A ofensiva contra a região conhecida como cracolândia, no centro São Paulo, teve seu dia mais tenso desde a megaoperação policial que expulsou usuários e traficantes do local, no último domingo. A prefeitura da capital paulista, comandada por João Doria (PSDB), planeja demolir edifícios e revitalizar a área, mas o trabalho das escavadeiras acabou deixando ao menos três pessoas feridas nesta terça-feira, no número 148 da alameda Dino Bueno. Uma pessoa segue hospitalizada. Desde a operação – classificada como um sucesso pelo prefeito, que chegou a declarar ter acabado de vez com a cracolândia – outros edifícios da Dino Bueno e da rua Helvétia tiveram suas entradas emparedadas ou lacradas. Comerciantes que trabalham no local tiveram que retirar seus pertences às pressas nesta terça.

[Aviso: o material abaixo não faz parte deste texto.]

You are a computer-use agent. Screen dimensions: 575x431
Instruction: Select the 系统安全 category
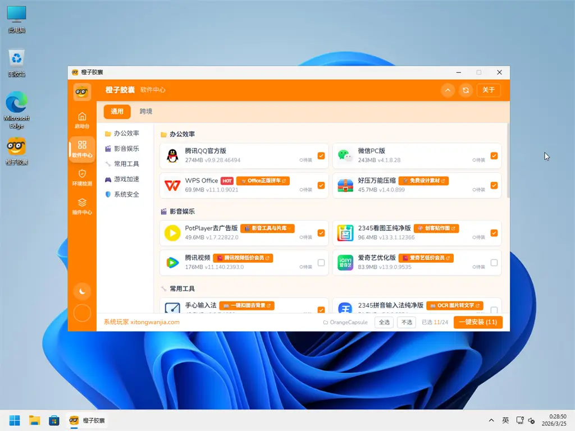125,194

Nos fundos do edifício que começou a ser demolido funciona uma pensão onde vivem, segundo contam seus vizinhos, umas 20 famílias. O prédio está unido a outras construções que, segundo a prefeitura, estavam condenadas. Elas foram esvaziadas e fechadas ainda no domingo. A escavadeira estava dando cabo dessas construções até que chegou à parede lateral do imóvel vizinho, onde ainda havia pessoas dentro. Uma de suas moradoras é Vilma Maria Santos da Silva, que estava entrando no edifício no momento da demolição. Viu as paredes ruírem e começou a gritar. A maioria saiu correndo para fora da edificação, mas ainda havia pessoas dormindo ou no banheiro que demoraram mais. “A gente saiu gritando para eles pararem, mas um policial falou que não era nada não, que era para continuar. Só pararam quando a imprensa viu o que estava acontecendo e começou a entrar“, narra Vilma.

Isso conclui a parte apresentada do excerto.